- What is required
Set down every entry below exactly as it stands.

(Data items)
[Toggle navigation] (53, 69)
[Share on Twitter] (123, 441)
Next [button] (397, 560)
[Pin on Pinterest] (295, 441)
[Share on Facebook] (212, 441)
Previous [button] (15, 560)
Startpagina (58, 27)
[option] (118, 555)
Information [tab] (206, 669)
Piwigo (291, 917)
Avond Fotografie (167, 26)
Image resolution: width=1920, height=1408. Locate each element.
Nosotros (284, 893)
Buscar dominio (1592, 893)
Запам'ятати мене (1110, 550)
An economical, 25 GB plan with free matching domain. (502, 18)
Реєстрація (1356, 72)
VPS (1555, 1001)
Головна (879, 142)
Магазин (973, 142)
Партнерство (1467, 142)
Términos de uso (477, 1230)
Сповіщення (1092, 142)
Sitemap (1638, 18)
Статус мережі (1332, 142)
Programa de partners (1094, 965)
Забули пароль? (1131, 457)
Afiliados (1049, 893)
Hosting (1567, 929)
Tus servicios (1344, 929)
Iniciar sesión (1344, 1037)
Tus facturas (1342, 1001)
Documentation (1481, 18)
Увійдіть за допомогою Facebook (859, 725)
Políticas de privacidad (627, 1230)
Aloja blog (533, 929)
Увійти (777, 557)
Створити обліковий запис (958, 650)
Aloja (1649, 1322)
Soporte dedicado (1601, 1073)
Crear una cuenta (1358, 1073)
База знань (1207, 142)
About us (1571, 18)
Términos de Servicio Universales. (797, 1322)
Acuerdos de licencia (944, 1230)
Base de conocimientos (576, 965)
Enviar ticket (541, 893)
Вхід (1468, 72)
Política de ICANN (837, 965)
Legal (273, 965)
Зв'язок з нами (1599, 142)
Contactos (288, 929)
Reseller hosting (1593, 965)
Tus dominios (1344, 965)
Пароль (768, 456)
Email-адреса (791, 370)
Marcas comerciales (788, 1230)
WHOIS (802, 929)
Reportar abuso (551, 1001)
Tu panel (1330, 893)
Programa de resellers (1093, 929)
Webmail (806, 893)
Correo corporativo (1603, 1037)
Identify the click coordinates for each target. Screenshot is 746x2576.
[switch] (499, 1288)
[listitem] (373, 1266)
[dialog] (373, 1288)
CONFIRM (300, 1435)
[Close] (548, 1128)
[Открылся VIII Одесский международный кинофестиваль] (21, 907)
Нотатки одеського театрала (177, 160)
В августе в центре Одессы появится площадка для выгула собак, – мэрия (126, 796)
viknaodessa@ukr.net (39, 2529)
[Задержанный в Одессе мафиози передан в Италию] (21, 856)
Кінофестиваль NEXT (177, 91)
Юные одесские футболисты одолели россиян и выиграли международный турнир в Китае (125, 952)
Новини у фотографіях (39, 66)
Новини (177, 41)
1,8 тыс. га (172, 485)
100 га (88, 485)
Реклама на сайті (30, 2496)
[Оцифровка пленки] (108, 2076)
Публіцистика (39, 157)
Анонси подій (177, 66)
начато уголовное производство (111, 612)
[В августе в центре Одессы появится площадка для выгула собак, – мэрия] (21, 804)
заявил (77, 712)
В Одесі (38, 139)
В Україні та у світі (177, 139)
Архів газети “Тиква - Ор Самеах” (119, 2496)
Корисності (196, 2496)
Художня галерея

- Answer
[Toggle navigation] (53, 69)
[Share on Twitter] (123, 441)
Next [button] (397, 560)
[Pin on Pinterest] (295, 441)
[Share on Facebook] (212, 441)
Previous [button] (15, 560)
Startpagina (58, 27)
[option] (118, 555)
Information [tab] (206, 669)
Piwigo (291, 917)
Avond Fotografie (167, 26)
Image resolution: width=1920, height=1408. Locate each element.
Nosotros (284, 893)
Buscar dominio (1592, 893)
Запам'ятати мене (1110, 550)
An economical, 25 GB plan with free matching domain. (502, 18)
Реєстрація (1356, 72)
VPS (1555, 1001)
Головна (879, 142)
Магазин (973, 142)
Партнерство (1467, 142)
Términos de uso (477, 1230)
Сповіщення (1092, 142)
Sitemap (1638, 18)
Статус мережі (1332, 142)
Programa de partners (1094, 965)
Забули пароль? (1131, 457)
Afiliados (1049, 893)
Hosting (1567, 929)
Tus servicios (1344, 929)
Iniciar sesión (1344, 1037)
Tus facturas (1342, 1001)
Documentation (1481, 18)
Увійдіть за допомогою Facebook (859, 725)
Políticas de privacidad (627, 1230)
Aloja blog (533, 929)
Увійти (777, 557)
Створити обліковий запис (958, 650)
Aloja (1649, 1322)
Soporte dedicado (1601, 1073)
Crear una cuenta (1358, 1073)
База знань (1207, 142)
About us (1571, 18)
Términos de Servicio Universales. (797, 1322)
Acuerdos de licencia (944, 1230)
Base de conocimientos (576, 965)
Enviar ticket (541, 893)
Вхід (1468, 72)
Política de ICANN (837, 965)
Legal (273, 965)
Зв'язок з нами (1599, 142)
Contactos (288, 929)
Reseller hosting (1593, 965)
Tus dominios (1344, 965)
Пароль (768, 456)
Email-адреса (791, 370)
Marcas comerciales (788, 1230)
WHOIS (802, 929)
Reportar abuso (551, 1001)
Tu panel (1330, 893)
Programa de resellers (1093, 929)
Webmail (806, 893)
Correo corporativo (1603, 1037)
Identify the click coordinates for each target. Screenshot is 746x2576.
[switch] (499, 1288)
[listitem] (373, 1266)
[dialog] (373, 1288)
CONFIRM (300, 1435)
[Close] (548, 1128)
[Открылся VIII Одесский международный кинофестиваль] (21, 907)
Нотатки одеського театрала (177, 160)
В августе в центре Одессы появится площадка для выгула собак, – мэрия (126, 796)
viknaodessa@ukr.net (39, 2529)
[Задержанный в Одессе мафиози передан в Италию] (21, 856)
Кінофестиваль NEXT (177, 91)
Юные одесские футболисты одолели россиян и выиграли международный турнир в Китае (125, 952)
Новини у фотографіях (39, 66)
Новини (177, 41)
1,8 тыс. га (172, 485)
100 га (88, 485)
Реклама на сайті (30, 2496)
[Оцифровка пленки] (108, 2076)
Публіцистика (39, 157)
Анонси подій (177, 66)
начато уголовное производство (111, 612)
[В августе в центре Одессы появится площадка для выгула собак, – мэрия] (21, 804)
заявил (77, 712)
В Одесі (38, 139)
В Україні та у світі (177, 139)
Архів газети “Тиква - Ор Самеах” (119, 2496)
Корисності (196, 2496)
Художня галерея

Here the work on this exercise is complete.